I do not see this as our wedding. I simply see this as a legal measure that needs to take place in order for us to have safety. We already live together and have children which I know the Church frowns upon. We are members of a local church and they are wonderful. I recently went through RCIA to received my sacraments and are children are all baptized Catholics.

We have been slowly planning to marry in the Church in the Fall of 2016. Because of health insurance and other legal issues, (such as my daughter having a different biological father), we really want to be legally married so that, God forbid, anything should happen to either of us, the other would be protected. If something happened to him, I would be able to collect his insurance and social security and, if anything happened to me, the same would hold but my daughter would also be able to stay with him.

We both very much want a real wedding in the Church with our families, a white dress, the vows, etc., and I know a few people who have done this with no problem though I am not sure if they were Catholic ceremonies.

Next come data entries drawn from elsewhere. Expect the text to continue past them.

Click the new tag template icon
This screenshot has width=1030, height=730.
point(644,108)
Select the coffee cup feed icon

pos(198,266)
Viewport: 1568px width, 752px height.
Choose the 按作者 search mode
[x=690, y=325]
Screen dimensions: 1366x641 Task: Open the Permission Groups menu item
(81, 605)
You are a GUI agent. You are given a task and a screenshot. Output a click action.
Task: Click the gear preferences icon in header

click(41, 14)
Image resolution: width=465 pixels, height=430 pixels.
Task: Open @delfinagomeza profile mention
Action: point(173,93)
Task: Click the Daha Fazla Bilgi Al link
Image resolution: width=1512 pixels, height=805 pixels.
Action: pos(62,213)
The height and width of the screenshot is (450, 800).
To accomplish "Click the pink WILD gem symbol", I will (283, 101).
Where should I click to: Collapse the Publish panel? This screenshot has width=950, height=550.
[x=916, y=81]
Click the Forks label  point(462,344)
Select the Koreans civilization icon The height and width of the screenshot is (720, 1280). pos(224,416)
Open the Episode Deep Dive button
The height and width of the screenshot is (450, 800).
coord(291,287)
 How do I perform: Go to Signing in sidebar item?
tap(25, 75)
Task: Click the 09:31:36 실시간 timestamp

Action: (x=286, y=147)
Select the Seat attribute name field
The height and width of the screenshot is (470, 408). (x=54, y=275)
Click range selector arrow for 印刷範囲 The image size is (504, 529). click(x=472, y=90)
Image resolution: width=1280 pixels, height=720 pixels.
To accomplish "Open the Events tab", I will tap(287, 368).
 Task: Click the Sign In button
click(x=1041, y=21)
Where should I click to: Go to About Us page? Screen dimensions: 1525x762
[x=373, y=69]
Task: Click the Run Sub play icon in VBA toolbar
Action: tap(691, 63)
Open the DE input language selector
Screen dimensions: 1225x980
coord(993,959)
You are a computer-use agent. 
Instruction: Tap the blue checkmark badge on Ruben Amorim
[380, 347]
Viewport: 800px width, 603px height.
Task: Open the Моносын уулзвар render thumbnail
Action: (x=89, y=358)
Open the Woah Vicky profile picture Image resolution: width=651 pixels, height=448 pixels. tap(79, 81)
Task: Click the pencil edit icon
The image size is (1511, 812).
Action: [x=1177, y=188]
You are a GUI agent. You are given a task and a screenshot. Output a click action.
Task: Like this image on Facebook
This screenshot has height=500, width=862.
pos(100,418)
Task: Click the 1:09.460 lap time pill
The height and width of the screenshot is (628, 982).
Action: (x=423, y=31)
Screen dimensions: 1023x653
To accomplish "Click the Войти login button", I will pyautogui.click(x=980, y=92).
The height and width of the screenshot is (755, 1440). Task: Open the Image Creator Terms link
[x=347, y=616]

I've been reading online and keep seeing differing opinions. Some say the Church would not let us have a wedding but simply a blessing, others say that they have done both with no problems.

I was wondering if you could please clear this up for us.

Kim

  { If we are living together with children, can we marry civilly and still have a real Church wedding? }

Bob replied:

Kim,

Fr. Jonathan is the expert on these matters, so I would defer to him. If you can line up both a civil and Church wedding, together, that would be the best thing but I would like to see what he says on this issue.

Peace,

Bob Kirby

Fr. Jonathan replied:

Kim,

Congratulations on finding your spouse and for discovering your faith.

You have observed differences in practice on this one. That is because there is no set answer to it so you need to work it out with your priest.

Here are some guiding observations:

  • There is a difference between:
    1. people who get civilly married for benefits etc. who are not living together or are not having sexual relations with each other, and
    2. those who are getting civilly married for these reasons and are living together and/or having sexual relations with each other.

  • In the case of a couple that gets civilly married only, the Church really has no problem with that. Many countries around the world require that couples get civilly married first and then later married in the Church. Couples in this first category truly in no way consider the first marriage as their true marriage but only as a civil contract that needs to be done. The Church validates their marriage in a Marriage ceremony like any other marriage ceremony and the couple considers that their true Marriage covenant.
  • In the second case, the couple that is living together and having sexual relations with each other, by that civil marriage, are excluding themselves from Holy Communion until they get the marriage validated in the Church.
  • Your case, it would seem falls somewhere in the middle but is closer to the second example.

    • I wonder reading this why you are waiting until the Fall of 2016?

  • Long engagements are not a bad thing but with the civil marriage and the living together perhaps you should consider getting married sooner. In saying this, I am assuming that there is no hesitancy about the decision to marry — if there is, and that is the reason for the delay, then you have a different problem altogether.
  • Priests are reluctant to schedule validation weddings such as yours until after you are civilly married. It is akin to going to Confession and saying your future sins.

Talk it out with your priest. In the end, I am sure the Church will rejoice when you get married in the Church and will welcome all of your guests and your beautiful white dress but you need to think about this as a Holy thing from God and not something that would be nice if it fits into your schedule.